Peanut sauce makes almost everything taste wonderful including easy rice noodles and vegetables. It’s so effortless to make at property and takes two minutes to whisk with each other. The dish is simple, ready in 20 minutes, and packed with so considerably taste from the peanut butter, ginger, and sesame oil. Sesame oil supplies the classic peanut sauce taste profile and it’s a need to-have. There’s great texture contrast between the crispy sugar snap peas, crunchy carrots and peanuts, the tender chicken, and soft rice noodles. The dish is great warm but also tastes great chilled. The flavors develop above time and it tastes even far better the following day. Homemade is often greater than takeout.



  1. Cook rice noodles in accordance to bundle instructions, drain, area in a massive bowl set aside. Tip – Following the noodles are in the bowl, drizzle a little volume of sesame oil more than them to stop them from sticking and clumping with each other.

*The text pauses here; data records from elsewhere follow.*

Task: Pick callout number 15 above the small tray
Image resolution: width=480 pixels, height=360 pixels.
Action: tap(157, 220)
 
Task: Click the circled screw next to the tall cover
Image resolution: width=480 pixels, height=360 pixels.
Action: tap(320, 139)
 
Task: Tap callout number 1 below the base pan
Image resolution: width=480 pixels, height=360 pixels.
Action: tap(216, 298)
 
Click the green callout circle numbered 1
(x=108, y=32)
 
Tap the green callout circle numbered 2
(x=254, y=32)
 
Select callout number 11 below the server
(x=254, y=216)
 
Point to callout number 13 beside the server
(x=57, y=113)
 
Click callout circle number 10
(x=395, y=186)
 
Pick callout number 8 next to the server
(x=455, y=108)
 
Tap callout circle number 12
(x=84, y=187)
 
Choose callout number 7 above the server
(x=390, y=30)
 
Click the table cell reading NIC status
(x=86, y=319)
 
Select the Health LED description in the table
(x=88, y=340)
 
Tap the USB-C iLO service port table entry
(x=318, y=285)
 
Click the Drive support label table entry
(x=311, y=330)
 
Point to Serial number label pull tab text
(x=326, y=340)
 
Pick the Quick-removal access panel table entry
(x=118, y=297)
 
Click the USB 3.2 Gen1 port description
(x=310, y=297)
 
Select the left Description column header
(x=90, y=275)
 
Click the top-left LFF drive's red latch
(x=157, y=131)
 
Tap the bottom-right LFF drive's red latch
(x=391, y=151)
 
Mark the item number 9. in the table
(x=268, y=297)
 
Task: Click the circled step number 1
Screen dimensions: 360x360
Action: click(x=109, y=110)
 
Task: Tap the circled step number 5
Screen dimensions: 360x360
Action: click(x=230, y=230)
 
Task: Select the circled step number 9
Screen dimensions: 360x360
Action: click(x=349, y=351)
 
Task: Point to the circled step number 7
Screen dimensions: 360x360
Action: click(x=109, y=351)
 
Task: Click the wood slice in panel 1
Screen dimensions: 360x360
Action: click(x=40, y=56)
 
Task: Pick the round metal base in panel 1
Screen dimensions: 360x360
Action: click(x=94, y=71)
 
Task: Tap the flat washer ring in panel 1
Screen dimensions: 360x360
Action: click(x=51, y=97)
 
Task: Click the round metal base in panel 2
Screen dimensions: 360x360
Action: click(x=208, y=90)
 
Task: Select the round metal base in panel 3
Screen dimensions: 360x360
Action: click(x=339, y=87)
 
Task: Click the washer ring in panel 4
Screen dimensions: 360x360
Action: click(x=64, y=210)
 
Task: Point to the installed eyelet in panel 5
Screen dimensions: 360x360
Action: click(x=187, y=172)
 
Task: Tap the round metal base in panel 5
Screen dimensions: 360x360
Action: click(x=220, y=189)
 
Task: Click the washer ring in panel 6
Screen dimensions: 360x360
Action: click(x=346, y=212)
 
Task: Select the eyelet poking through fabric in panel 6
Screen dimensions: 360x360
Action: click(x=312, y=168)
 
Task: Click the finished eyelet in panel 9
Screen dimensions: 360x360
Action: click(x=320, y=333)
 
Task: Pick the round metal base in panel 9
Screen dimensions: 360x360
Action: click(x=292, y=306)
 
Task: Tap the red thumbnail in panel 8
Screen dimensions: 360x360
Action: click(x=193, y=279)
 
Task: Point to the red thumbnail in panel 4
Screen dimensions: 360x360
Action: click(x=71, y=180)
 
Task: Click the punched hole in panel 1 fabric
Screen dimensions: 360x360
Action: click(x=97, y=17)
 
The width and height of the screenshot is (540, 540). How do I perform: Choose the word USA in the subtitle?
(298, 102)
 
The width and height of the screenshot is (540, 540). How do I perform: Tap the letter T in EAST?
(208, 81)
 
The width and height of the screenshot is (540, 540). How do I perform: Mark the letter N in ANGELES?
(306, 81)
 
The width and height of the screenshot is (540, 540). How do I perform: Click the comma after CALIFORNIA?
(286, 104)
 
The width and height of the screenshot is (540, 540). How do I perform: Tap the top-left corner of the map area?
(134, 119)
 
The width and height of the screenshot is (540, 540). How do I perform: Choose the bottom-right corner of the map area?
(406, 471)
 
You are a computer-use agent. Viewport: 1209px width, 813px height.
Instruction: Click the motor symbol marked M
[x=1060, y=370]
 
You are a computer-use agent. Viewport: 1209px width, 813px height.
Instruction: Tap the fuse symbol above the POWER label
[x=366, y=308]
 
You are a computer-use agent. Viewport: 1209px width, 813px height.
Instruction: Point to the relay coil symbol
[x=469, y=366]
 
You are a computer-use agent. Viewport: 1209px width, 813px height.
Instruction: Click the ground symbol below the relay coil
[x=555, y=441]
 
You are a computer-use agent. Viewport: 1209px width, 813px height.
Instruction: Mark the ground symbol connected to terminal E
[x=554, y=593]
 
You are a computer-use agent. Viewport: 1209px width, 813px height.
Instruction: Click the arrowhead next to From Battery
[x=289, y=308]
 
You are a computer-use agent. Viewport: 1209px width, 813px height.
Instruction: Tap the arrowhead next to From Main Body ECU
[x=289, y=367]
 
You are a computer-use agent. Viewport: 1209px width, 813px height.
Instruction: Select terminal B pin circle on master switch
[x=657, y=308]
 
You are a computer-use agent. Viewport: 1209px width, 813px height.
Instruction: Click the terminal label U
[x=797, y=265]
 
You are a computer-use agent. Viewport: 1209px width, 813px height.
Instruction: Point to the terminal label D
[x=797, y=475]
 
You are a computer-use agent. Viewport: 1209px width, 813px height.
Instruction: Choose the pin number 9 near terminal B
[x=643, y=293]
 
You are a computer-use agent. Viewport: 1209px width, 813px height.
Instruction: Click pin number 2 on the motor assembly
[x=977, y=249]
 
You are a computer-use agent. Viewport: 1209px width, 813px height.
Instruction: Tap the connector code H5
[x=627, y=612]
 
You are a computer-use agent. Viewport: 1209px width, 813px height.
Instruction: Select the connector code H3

  2. To a medium bowl include the peanut butter, sesame oil, apple cider vinegar, ginger, salt, pepper, optional cayenne, and whisk to mix until finally smooth and integrated. Taste, examine for seasoning and flavor balance, and make any required adjustments (i.e. more honey, more peanut butter, more salt, much more sesame oil, and so forth.) set aside.
  3. To a big skillet, include the olive oil, chicken, evenly season with salt and pepper, and cook above medium-substantial heat for about 5 minutes, flipping intermittently so all sides cook evenly. Cooking time will differ primarily based on thickness of chicken breasts and sizes of pieces.
  4. Add about one/4 cup of the peanut sauce to the skillet with chicken, making use of caution because it will bubble up. Allow it to bubble for about 45 to 60 seconds, stirring intermittently to coat all pieces of chicken evenly. Transfer the chicken like the sauce from the skillet into the bowl with noodles and toss to mix.
  5. Add the sugar snap peas, carrots, bell peppers, cilantro, peanuts, and drizzle in the remaining peanut sauce. Toss to combine and serve quickly. Dish will hold airtight in the fridge for up to 5 days. Leftovers can be served chilled or reheated gently based mostly on preference.

Recipe from Averie Cooks . All pictures and content are copyright protected. Please do not use my images without having prior permission. If you want to republish this recipe, please re-create the recipe in your very own phrases, or just link back to this post for the recipe. Thank you.